Obviously, we need to place this truth in the context of the other truths in the Bible. For example, we know for a fact that God created spiritual authority and is pleased when we submit to those in authority over us, even when we would personally prefer to act otherwise.

And yet Jonathan teaches us that there are certain situations in which God will not only endorse our decision to take action, but will join us in it. The violent earthquakes from God which “finished the job” that Jonathan started are certainly proof of that!

And there are certain situations in which we are dishonoring God if we do NOT stand up to people who are choosing to sin, even if they are in authority over us.
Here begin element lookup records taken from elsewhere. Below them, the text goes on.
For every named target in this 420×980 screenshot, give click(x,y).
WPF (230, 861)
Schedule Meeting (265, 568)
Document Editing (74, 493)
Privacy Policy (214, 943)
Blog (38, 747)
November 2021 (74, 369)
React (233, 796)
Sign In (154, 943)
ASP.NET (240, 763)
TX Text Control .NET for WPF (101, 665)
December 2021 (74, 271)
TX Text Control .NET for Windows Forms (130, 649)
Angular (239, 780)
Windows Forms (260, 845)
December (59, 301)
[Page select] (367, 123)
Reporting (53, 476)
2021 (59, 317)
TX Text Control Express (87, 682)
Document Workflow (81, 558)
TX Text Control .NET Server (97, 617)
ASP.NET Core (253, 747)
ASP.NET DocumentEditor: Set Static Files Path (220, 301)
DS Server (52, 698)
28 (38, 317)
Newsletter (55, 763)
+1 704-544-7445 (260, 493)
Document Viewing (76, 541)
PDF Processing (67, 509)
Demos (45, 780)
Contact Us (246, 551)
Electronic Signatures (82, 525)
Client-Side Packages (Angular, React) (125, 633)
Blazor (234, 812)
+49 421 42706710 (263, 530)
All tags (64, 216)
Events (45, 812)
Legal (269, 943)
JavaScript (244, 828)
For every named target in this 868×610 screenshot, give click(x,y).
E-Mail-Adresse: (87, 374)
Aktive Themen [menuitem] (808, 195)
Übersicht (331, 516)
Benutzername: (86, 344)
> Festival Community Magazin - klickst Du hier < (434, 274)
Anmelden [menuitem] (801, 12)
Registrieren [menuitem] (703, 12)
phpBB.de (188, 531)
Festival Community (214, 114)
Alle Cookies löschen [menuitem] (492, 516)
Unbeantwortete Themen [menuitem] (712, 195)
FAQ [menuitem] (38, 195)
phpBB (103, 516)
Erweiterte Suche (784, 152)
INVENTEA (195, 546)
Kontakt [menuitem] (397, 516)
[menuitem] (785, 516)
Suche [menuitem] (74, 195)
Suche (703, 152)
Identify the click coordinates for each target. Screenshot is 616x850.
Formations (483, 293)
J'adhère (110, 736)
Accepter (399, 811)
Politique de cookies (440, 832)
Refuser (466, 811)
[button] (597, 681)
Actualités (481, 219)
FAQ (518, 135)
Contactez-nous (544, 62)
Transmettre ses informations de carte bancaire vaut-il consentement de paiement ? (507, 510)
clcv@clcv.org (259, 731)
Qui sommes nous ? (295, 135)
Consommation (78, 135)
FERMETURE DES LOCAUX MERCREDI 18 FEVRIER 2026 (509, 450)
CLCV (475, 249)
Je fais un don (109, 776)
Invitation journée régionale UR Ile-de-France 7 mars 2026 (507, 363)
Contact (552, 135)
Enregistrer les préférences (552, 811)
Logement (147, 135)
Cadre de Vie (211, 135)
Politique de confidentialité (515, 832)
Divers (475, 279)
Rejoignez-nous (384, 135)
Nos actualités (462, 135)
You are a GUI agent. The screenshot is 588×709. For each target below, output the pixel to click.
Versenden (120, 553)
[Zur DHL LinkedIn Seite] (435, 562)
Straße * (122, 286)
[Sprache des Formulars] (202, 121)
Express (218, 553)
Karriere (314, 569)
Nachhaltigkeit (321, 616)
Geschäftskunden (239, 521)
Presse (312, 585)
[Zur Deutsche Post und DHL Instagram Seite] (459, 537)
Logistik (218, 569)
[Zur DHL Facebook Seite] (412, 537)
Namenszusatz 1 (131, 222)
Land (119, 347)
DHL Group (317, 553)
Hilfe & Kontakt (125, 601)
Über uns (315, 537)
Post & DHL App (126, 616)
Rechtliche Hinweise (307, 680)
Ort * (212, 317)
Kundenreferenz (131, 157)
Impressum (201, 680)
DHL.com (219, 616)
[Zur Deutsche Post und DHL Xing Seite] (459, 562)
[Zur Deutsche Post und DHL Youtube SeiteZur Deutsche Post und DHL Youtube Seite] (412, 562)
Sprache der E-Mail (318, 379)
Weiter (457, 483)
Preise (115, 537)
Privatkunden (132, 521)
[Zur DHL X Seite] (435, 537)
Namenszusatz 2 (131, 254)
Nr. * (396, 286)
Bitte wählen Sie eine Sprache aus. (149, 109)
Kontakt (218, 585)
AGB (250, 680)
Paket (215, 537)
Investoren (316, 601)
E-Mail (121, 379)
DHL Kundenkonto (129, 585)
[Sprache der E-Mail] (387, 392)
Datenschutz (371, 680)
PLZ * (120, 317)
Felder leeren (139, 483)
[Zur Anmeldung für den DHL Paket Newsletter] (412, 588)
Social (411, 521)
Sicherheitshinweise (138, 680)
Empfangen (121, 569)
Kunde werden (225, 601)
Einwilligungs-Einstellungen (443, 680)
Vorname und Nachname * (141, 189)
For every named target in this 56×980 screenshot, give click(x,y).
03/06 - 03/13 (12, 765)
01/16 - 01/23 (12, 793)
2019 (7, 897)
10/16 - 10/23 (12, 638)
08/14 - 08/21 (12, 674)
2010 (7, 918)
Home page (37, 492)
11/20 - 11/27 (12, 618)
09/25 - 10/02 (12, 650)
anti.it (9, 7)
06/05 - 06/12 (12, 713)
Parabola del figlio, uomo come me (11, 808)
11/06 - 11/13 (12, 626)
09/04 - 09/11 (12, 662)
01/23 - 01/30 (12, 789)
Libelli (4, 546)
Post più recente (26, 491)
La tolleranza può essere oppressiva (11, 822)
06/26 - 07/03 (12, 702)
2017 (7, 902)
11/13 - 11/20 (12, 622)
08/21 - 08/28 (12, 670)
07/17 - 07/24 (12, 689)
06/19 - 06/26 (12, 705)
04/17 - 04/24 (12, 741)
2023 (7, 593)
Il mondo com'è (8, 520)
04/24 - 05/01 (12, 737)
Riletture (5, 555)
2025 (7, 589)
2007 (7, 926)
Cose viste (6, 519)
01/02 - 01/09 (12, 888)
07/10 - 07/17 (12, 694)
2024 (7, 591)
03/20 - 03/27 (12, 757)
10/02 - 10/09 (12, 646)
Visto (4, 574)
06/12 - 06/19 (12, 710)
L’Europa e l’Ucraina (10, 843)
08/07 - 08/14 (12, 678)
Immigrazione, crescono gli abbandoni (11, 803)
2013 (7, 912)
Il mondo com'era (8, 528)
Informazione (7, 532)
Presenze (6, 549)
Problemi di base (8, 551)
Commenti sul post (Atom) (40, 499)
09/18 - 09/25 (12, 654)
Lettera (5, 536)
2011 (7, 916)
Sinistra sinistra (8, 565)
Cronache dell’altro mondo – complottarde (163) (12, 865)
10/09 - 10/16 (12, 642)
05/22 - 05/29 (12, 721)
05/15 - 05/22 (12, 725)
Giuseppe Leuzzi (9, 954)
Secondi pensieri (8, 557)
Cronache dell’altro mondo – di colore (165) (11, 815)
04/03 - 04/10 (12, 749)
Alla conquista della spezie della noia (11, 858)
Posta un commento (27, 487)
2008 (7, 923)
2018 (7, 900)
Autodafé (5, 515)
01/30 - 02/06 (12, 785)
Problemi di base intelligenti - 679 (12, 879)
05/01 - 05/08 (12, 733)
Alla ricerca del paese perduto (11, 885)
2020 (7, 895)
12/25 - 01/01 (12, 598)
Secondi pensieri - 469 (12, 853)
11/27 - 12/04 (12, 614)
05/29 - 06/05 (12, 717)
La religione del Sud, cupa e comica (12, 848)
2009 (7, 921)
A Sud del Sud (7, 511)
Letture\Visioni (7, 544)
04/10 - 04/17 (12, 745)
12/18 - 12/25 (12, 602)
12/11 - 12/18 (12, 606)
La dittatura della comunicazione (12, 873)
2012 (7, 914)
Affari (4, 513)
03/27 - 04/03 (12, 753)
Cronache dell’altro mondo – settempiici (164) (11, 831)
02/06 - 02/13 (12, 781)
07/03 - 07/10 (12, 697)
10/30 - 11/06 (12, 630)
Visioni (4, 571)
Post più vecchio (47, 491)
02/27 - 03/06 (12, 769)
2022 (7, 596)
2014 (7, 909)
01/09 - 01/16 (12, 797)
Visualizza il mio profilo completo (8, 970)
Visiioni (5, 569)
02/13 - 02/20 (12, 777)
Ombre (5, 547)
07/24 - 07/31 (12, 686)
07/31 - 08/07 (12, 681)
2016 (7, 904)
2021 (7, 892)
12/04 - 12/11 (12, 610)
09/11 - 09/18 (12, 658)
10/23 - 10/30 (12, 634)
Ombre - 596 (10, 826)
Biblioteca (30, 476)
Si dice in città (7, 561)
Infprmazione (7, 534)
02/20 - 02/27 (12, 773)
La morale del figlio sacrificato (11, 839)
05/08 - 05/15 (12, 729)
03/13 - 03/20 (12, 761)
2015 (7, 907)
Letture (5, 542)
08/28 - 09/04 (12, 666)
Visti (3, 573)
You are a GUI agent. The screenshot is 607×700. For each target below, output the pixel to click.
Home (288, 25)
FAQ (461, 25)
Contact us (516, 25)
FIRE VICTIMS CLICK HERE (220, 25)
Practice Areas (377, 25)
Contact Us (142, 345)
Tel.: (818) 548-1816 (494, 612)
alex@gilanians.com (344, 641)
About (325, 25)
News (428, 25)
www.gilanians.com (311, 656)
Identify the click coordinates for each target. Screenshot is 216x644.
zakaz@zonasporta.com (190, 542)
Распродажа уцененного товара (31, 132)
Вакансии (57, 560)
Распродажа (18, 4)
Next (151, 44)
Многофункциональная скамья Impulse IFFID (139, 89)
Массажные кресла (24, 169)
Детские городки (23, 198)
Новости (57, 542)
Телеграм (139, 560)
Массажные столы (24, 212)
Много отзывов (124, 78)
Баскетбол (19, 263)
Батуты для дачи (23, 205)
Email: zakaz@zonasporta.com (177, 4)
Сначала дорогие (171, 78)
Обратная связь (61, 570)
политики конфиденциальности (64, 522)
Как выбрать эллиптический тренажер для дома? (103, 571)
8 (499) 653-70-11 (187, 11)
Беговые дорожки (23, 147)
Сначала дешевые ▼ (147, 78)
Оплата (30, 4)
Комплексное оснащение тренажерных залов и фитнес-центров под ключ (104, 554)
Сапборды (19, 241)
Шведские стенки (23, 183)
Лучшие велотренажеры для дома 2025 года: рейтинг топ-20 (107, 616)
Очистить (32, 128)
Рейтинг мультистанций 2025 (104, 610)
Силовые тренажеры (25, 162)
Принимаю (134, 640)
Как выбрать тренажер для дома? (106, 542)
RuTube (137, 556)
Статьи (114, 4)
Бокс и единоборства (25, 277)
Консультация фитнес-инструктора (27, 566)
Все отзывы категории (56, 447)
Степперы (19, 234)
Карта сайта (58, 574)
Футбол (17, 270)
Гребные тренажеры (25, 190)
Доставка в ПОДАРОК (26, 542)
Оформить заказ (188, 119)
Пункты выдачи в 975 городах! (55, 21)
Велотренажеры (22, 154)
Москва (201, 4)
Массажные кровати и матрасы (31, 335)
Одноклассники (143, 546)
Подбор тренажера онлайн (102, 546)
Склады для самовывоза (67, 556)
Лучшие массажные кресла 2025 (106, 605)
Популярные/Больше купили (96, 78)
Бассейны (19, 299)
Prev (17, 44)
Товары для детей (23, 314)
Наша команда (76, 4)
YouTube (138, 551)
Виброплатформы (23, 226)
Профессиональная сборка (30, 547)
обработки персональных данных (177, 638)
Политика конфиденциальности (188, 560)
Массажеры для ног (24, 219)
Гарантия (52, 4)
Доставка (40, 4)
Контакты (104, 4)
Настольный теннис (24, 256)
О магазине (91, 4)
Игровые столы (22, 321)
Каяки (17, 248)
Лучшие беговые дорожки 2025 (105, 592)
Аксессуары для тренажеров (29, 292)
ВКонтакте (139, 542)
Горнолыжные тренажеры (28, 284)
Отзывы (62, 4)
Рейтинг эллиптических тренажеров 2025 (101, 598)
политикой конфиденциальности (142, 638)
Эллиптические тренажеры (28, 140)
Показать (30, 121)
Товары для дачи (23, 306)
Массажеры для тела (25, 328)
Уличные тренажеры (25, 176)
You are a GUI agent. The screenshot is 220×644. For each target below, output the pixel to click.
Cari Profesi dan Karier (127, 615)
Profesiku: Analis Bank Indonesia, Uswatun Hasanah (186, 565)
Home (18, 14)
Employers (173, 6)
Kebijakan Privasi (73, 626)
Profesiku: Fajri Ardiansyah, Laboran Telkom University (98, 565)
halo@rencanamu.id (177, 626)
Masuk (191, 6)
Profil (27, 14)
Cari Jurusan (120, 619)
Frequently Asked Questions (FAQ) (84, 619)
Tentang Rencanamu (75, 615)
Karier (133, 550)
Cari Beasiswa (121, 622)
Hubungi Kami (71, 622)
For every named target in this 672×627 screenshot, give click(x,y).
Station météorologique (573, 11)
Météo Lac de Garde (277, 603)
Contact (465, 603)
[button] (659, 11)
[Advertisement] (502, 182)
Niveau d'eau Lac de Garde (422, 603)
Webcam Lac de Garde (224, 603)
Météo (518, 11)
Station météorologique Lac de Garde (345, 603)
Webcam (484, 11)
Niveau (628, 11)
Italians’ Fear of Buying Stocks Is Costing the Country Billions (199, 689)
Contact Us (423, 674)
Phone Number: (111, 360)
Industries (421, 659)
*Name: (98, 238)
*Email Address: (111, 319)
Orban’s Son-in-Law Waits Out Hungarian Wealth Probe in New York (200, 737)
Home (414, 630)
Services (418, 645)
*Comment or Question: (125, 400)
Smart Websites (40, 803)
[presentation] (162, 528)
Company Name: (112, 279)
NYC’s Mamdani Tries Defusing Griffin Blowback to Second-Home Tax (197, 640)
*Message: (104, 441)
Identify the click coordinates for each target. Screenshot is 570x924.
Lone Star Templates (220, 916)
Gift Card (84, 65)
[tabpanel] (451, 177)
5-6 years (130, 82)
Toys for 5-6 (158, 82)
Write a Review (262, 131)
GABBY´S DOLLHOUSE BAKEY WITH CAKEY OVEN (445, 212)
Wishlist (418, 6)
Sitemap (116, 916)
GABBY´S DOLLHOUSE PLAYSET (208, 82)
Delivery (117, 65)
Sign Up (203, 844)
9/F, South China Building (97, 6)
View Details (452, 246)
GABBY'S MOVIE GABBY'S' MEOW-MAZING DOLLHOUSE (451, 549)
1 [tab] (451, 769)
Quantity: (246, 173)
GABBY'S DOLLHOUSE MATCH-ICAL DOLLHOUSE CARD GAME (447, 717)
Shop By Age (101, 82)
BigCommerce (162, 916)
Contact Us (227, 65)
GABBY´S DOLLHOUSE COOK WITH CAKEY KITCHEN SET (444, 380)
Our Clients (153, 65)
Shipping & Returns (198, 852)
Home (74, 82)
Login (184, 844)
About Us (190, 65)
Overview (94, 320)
All that remains is to apply the principles we have learned. Here are a few concrete applications:

  1. We each really need to study the Scriptures to receive more light on this subject.
  2. We must understand every aspect of spiritual authority found in Scripture so that we can base our actions on God’s will rather than our own preferences.
  3. We need to prayerfully discern situations in which the Lord may be calling us to take some unexpected action.
  4. It is necessary for all Christians to walk in fellowship with the Holy Spirit so that we will be sensitive to His voice and able to take whatever action pleases Him.
  5. It is sometimes pleasing to God when we (knowing God’s over-all will on a matter) take voluntary action that furthers God’s purposes without waiting to hear a voice from on high tell us to do so. If God sees that our heart is right and we are trying to accomplish His purposes, He will often join the battle personally and bring a great victory.

May the Lord give you insight and understanding as you ponder these things, and may He teach you deep and important truths from His Word every day. Remember! Only the Scriptures can make us wise unto salvation! Brothers and sisters, fellow leaders in the Lord’s churches, study the Bible!